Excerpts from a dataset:

= Beginning of Section =

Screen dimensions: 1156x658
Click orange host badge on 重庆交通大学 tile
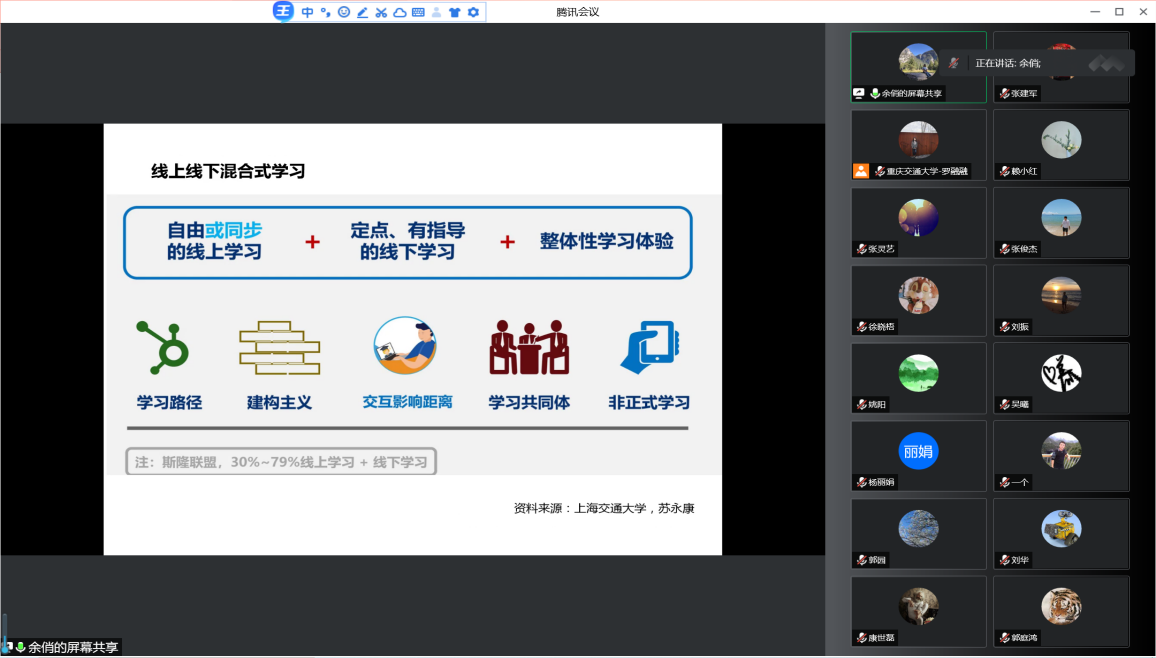[861, 171]
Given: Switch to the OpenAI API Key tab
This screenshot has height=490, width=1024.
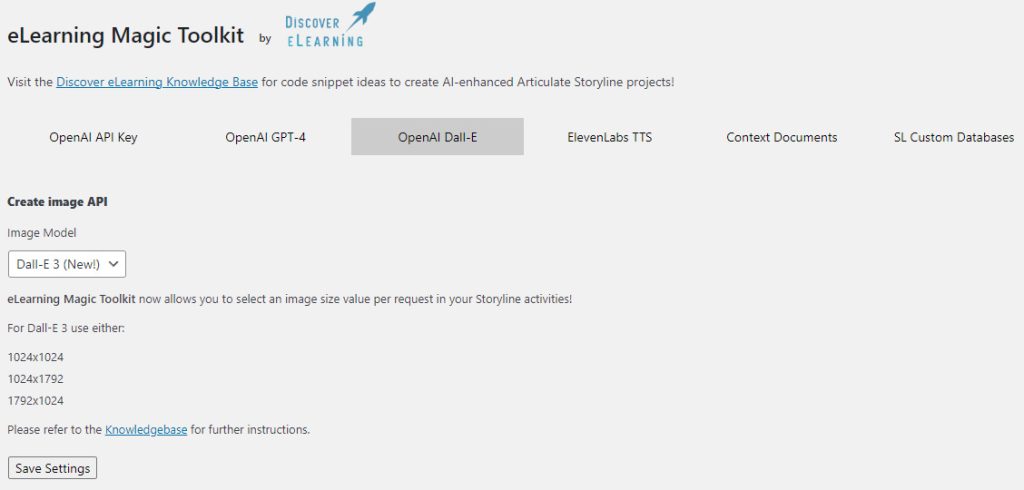Looking at the screenshot, I should 93,137.
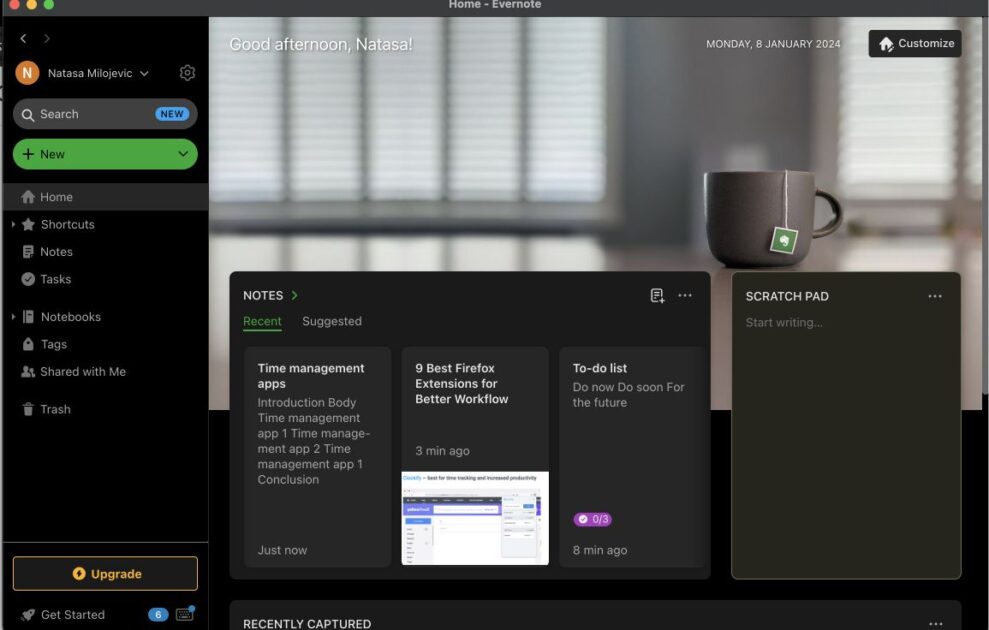Open account settings gear icon
The height and width of the screenshot is (630, 989).
[187, 73]
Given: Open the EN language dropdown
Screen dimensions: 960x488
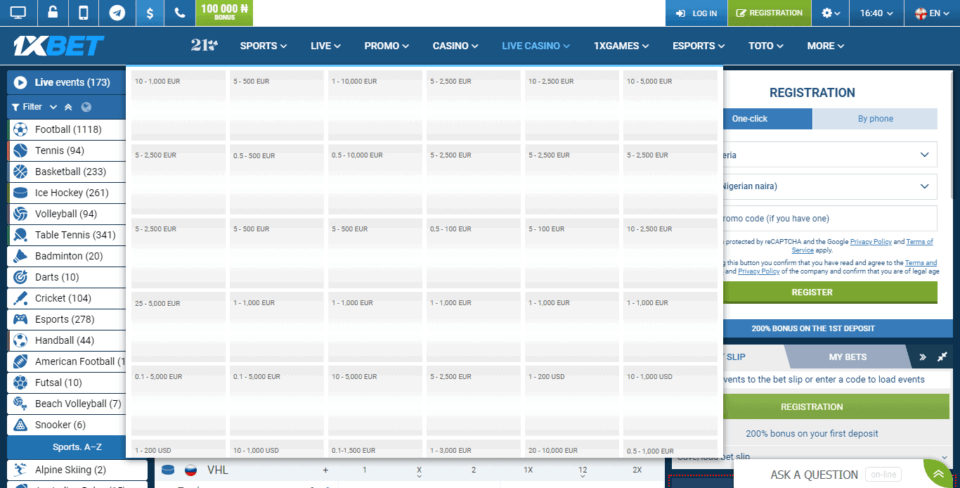Looking at the screenshot, I should pyautogui.click(x=932, y=13).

= End of Section =

*EXERCISE*
Please give the number of lines above containing "Given" and nothing else.

*TASK RESPONSE*
2